“When Problems Become Too Complex, We Long For Simple Solutions, Even if They Are Wrong.”
As our world becomes more complex and problems become more difficult to solve, we turn to simple solutions that give our psyches comfort. How do we deal with poverty, over-population, global climate change, endless wars? It’s difficult to figure out what to do. We are all drawn to someone who seems to know the answer. “ISIS? Trust me, I’ll eliminate them in short order,” says Mr. Trump. Too many people in the world and an economic system that keeps people in poverty? “Don’t worry, I’ll build a wall to keep illegal immigrants out,” says Mr. Trump, “and I’ll get Mexico to pay for it.” – Dr Jed Diamond http://menalive.com/the-real-reason-donald-trump-will-be-our-next-president/#more-3797 *
And so we dumb-down, over-simplify, remove the complexity at all cost and create a world where we don’t have to teach children to cope with their emotions, reactions, confusions, difficulties, dilemmas and they grow up not able to make decisions, solve problems or live independently. Universities and college campuses were once places for rich learning, transitioning into adult life, enthusiastic debate, the forming of principles, the development of a set of ethics and the tools which would last us through life. They were once a place to test the water, to be free of parental scrutiny and ideals where the young leaned to live independently, to make ‘mistakes’, to try our new lifestyles, to try on political concepts, to cast of the limitations of childhood and the rules of home. Today it seems parents follow, hovering, observing and ready at a moment’s notice to intervene, rescue, defend and prevent the learning that could be happening. Of course they do it for the ‘best’ of reasons, they love their children and are keen to protect them from harm, influences they don’t approve of and ideas they don’t agree with. In being so involved they take away the young person’s opportunities to learn ,discover and develop. Surely when we have children the aim is to eventually produce self-sufficient, independent, responsible, caring adults. An old friend, who birthed three girls, used to say that her aim for childhood was to raise children who could think for themselves and clean their own ears! Later it was that they should be completely self-reliant and not need her, although of course she hoped love would survive the rigours of growing up and affection would be present. If we try to raise children to be our friends, our companions, our saviours and our carers we are surely doing them a grave disservice, stilting their growth and tying them to us in an unhealthy, unproductive way.

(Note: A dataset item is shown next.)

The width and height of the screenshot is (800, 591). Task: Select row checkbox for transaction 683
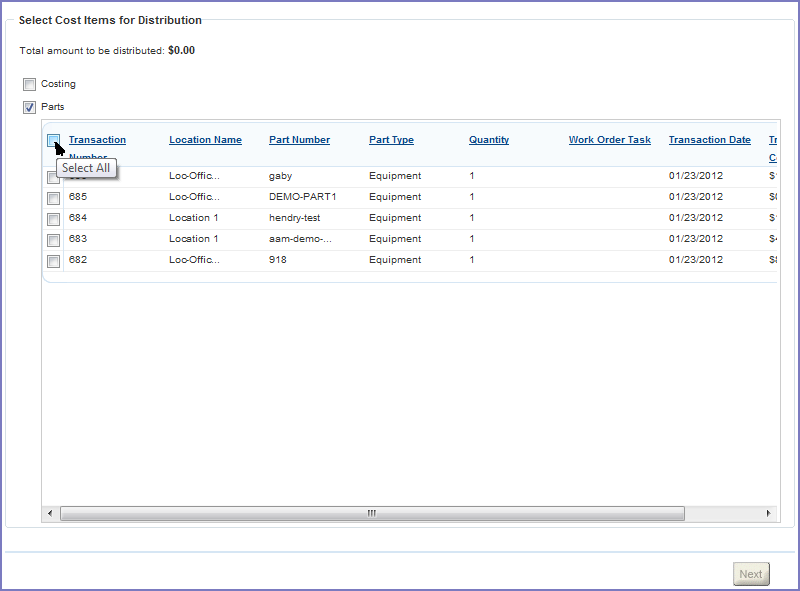pos(53,240)
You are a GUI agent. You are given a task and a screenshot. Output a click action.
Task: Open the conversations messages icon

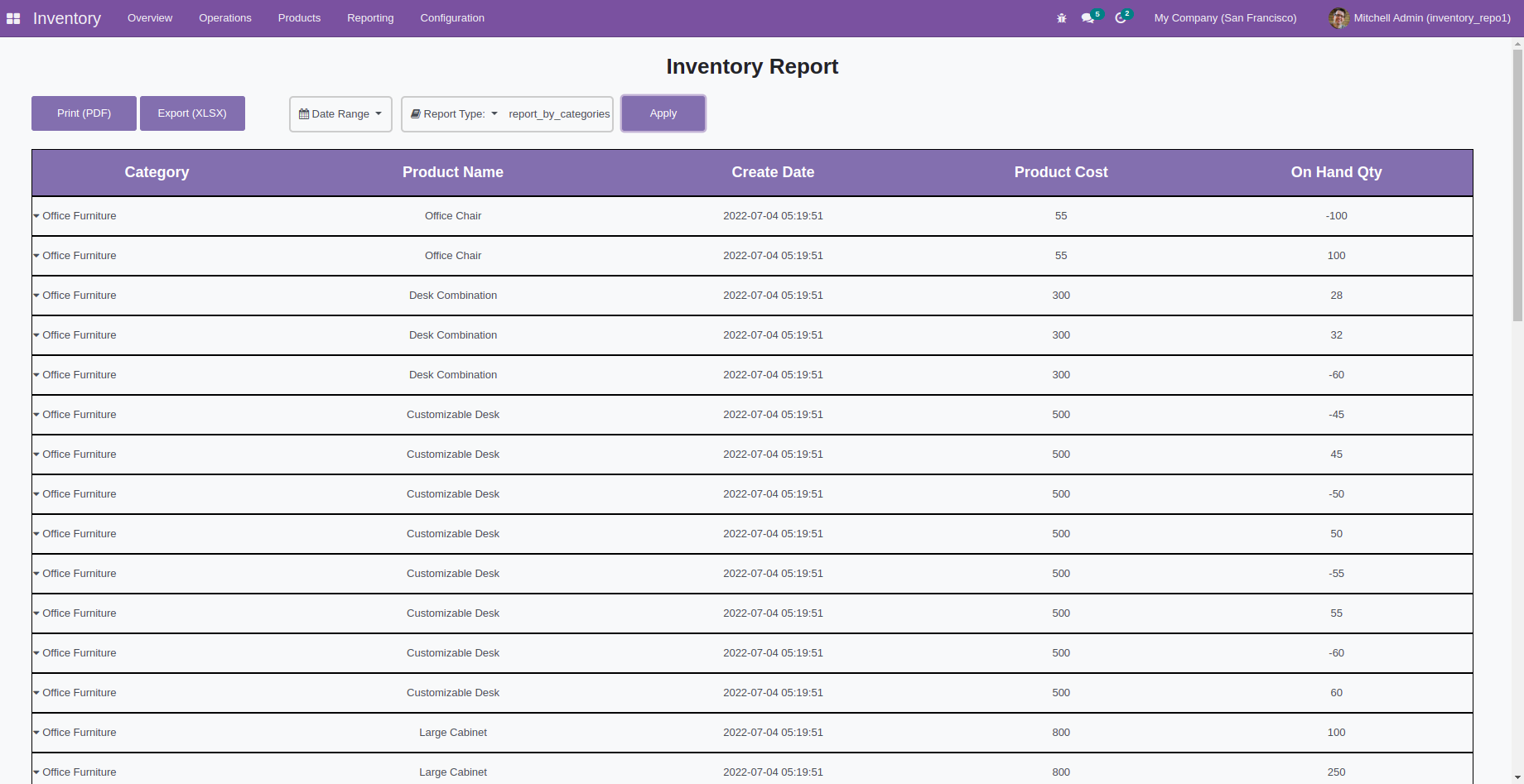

It takes dedication to teach children to look after themselves, to be safe, to make good decisions, to have wisdom and compassion, to act ethically, to be honourable, fair and self- sufficient. It requires commitment, time, patience and a degree of maturity, self-knowledge and awareness, plus a sense of humour and the ability to laugh heartily at ourselves. We must never forget that whatever we do we are modelling for our children. What we do they will do. What we say they will say. What we believe they will believe. That is a huge responsibility. If you raise the children of others, you have additional responsibilities to ensure you are the best parent possible, to give them the best life possible but firstly to ensure that there was really no other option for them but adoption. You need to have a clear conscience, to have done your research adequately because you will be answerable for the rest of your life to the child you made an adoptee. In addition you need to be fully cognisant of the things adoptees may bring with them into the adopted life – grief, loss, trauma, stigma, damage, PTSD, the deprivation from loss of language, culture, food, family, motherland. You need to be familiar with the stages of the adopted life and what to do to assist if necessary. You need to know when to step back, how to deal with your fears, disappointments, inabilities, inadequacies,frustrations, denials and preconceived ideas. You will need a sense of humour, patience, a strong sense of self, endurance, support, the ability to change your mind and ideas and to cope with feeling threatened by the unknown, the uncertain and the unresolved. You will need to prepare yourself as best you can and know that no amount of preparation will ever be enough to deal with the reality of adoption. It has a way of taking by surprise, shocking, astounding, engulfing, overwhelming, numbing, enriching and surprising!